Data extracted from a collection:
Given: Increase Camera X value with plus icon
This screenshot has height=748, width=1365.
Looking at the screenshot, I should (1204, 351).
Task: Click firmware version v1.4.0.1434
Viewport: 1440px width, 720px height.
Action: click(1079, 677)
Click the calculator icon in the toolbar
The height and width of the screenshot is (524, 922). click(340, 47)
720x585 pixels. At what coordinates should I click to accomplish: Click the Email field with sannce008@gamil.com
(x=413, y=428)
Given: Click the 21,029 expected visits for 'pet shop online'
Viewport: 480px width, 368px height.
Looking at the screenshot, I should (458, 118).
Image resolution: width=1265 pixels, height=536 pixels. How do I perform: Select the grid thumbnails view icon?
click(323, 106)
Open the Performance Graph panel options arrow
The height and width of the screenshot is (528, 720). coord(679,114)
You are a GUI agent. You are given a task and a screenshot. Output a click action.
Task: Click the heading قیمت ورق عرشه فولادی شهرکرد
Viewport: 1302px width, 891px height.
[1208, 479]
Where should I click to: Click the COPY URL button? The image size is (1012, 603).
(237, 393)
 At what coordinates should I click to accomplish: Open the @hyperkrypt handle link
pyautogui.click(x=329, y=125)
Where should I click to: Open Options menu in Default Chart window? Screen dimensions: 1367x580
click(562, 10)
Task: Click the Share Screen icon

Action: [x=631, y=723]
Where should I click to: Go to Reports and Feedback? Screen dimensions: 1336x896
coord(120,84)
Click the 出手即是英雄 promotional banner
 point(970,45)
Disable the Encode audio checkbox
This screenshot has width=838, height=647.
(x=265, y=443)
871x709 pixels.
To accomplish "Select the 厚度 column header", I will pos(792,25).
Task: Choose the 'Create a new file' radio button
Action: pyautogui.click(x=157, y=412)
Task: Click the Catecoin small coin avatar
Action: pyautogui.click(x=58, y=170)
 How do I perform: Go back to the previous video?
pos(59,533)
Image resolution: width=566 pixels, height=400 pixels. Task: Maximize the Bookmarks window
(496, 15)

• Task prompt:
Output all records verbatim.

• Solution for this problem:
Given: Increase Camera X value with plus icon
This screenshot has height=748, width=1365.
Looking at the screenshot, I should (1204, 351).
Task: Click firmware version v1.4.0.1434
Viewport: 1440px width, 720px height.
Action: click(1079, 677)
Click the calculator icon in the toolbar
The height and width of the screenshot is (524, 922). click(340, 47)
720x585 pixels. At what coordinates should I click to accomplish: Click the Email field with sannce008@gamil.com
(x=413, y=428)
Given: Click the 21,029 expected visits for 'pet shop online'
Viewport: 480px width, 368px height.
Looking at the screenshot, I should (458, 118).
Image resolution: width=1265 pixels, height=536 pixels. How do I perform: Select the grid thumbnails view icon?
click(323, 106)
Open the Performance Graph panel options arrow
The height and width of the screenshot is (528, 720). coord(679,114)
You are a GUI agent. You are given a task and a screenshot. Output a click action.
Task: Click the heading قیمت ورق عرشه فولادی شهرکرد
Viewport: 1302px width, 891px height.
[1208, 479]
Where should I click to: Click the COPY URL button? The image size is (1012, 603).
(237, 393)
 At what coordinates should I click to accomplish: Open the @hyperkrypt handle link
pyautogui.click(x=329, y=125)
Where should I click to: Open Options menu in Default Chart window? Screen dimensions: 1367x580
click(562, 10)
Task: Click the Share Screen icon

Action: [x=631, y=723]
Where should I click to: Go to Reports and Feedback? Screen dimensions: 1336x896
coord(120,84)
Click the 出手即是英雄 promotional banner
 point(970,45)
Disable the Encode audio checkbox
This screenshot has width=838, height=647.
(x=265, y=443)
871x709 pixels.
To accomplish "Select the 厚度 column header", I will pos(792,25).
Task: Choose the 'Create a new file' radio button
Action: pyautogui.click(x=157, y=412)
Task: Click the Catecoin small coin avatar
Action: pyautogui.click(x=58, y=170)
 How do I perform: Go back to the previous video?
pos(59,533)
Image resolution: width=566 pixels, height=400 pixels. Task: Maximize the Bookmarks window
(496, 15)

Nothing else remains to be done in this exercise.